→ **SUPPLIED DATA**
# # #

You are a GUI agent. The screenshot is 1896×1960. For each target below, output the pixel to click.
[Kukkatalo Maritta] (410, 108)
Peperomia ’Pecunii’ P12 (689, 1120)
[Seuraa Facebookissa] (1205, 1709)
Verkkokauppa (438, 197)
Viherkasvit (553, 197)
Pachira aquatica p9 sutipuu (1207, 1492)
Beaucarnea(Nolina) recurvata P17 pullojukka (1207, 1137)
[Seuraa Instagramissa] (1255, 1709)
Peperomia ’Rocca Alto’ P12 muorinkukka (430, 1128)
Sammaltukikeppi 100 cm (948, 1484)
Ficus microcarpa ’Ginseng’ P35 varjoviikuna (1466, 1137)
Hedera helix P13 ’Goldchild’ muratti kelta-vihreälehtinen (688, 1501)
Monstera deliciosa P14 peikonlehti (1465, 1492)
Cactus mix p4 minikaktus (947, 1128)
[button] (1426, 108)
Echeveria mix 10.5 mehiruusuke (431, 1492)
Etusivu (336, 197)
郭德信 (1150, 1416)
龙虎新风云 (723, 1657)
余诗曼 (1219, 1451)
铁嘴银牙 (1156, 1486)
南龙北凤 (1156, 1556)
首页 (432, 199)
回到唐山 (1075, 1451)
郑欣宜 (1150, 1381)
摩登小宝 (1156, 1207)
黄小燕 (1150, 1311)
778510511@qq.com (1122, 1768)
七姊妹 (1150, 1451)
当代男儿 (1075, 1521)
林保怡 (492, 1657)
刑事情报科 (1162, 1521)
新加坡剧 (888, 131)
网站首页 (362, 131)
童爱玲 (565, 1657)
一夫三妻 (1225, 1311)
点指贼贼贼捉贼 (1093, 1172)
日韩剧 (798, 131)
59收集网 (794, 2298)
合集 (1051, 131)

# # #

→ **EXERCISE DETAILS**
Of the entries above, repeat exactly the lines from the line with "Ficus microcarpa ’Ginseng’" through the line with "铁嘴银牙 (1156, 1486)", both of them included.

→ **FINISHED EXERCISE**
Ficus microcarpa ’Ginseng’ P35 varjoviikuna (1466, 1137)
Hedera helix P13 ’Goldchild’ muratti kelta-vihreälehtinen (688, 1501)
Monstera deliciosa P14 peikonlehti (1465, 1492)
Cactus mix p4 minikaktus (947, 1128)
[button] (1426, 108)
Echeveria mix 10.5 mehiruusuke (431, 1492)
Etusivu (336, 197)
郭德信 (1150, 1416)
龙虎新风云 (723, 1657)
余诗曼 (1219, 1451)
铁嘴银牙 (1156, 1486)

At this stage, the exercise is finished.